Directions for this task: A word-for-word copy of the records that follow is needed, with every picture omitted.

Supplied material:
---------------

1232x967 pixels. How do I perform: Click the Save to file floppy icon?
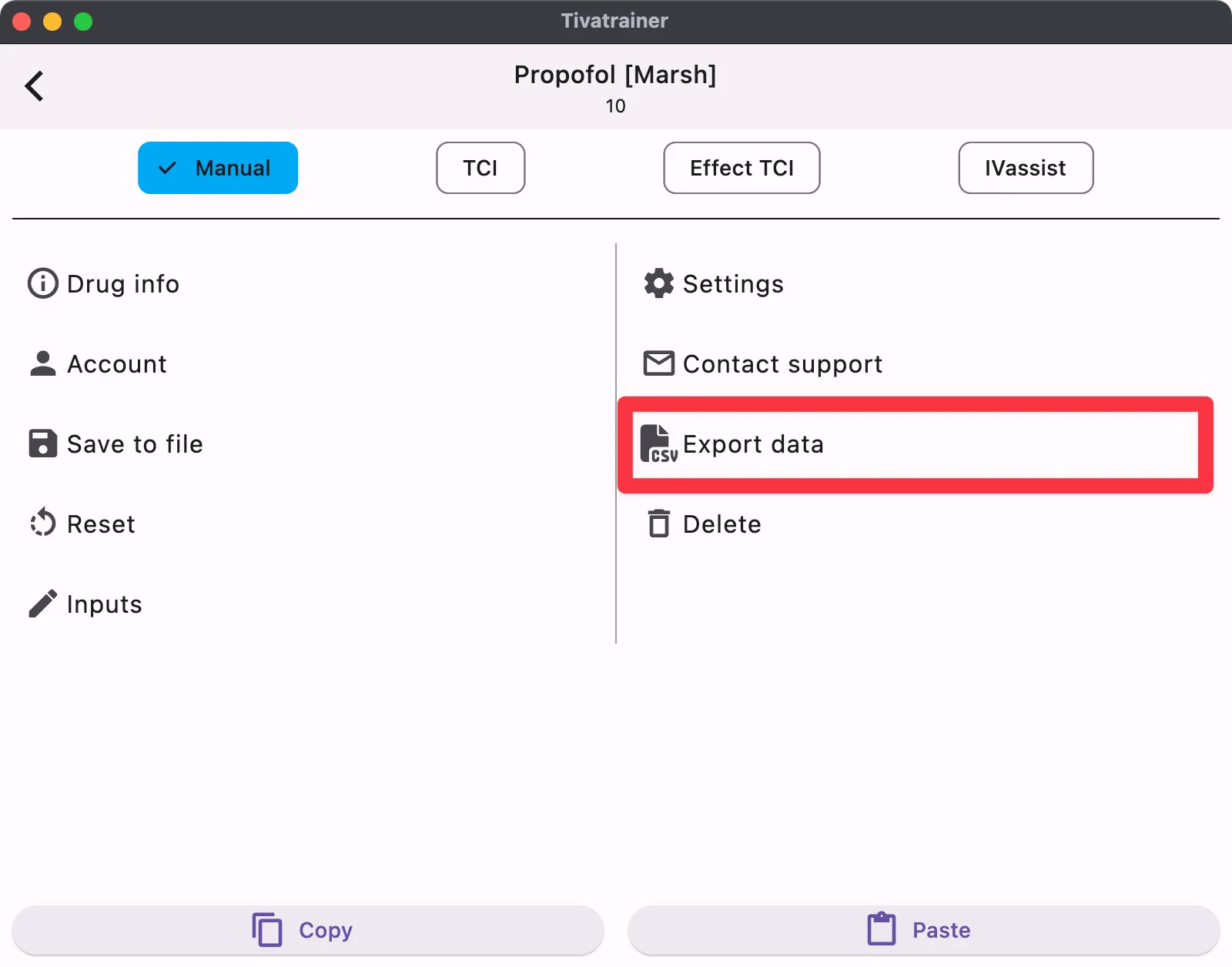pyautogui.click(x=43, y=443)
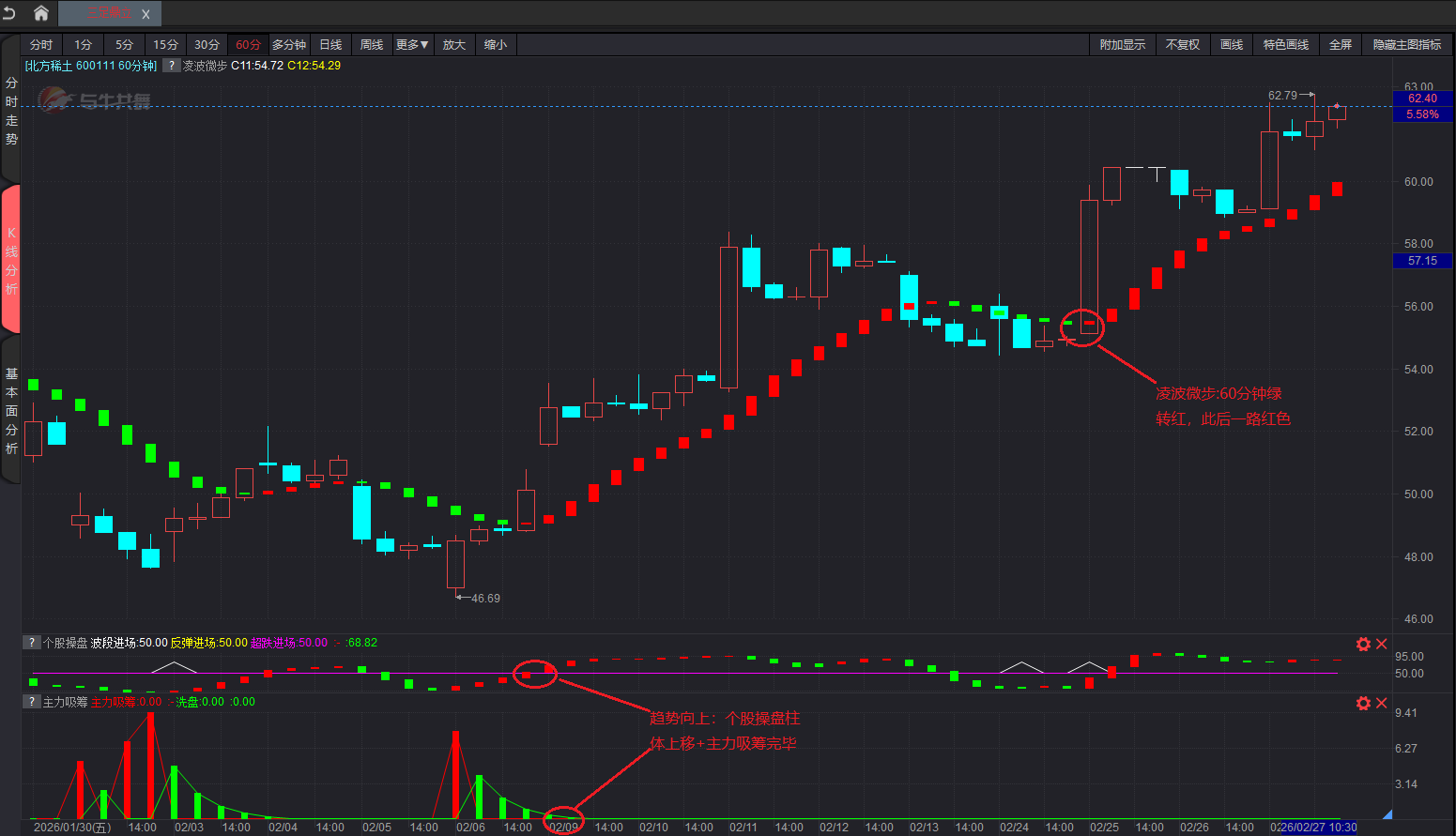Screen dimensions: 1456x836
Task: Toggle 隐藏主图指标 to hide main indicators
Action: pyautogui.click(x=1406, y=45)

---------------

Response below:
1232x967 pixels. How do I perform: Click the Save to file floppy icon?
pyautogui.click(x=43, y=443)
Screen dimensions: 1456x836
Task: Toggle 隐藏主图指标 to hide main indicators
Action: pyautogui.click(x=1406, y=45)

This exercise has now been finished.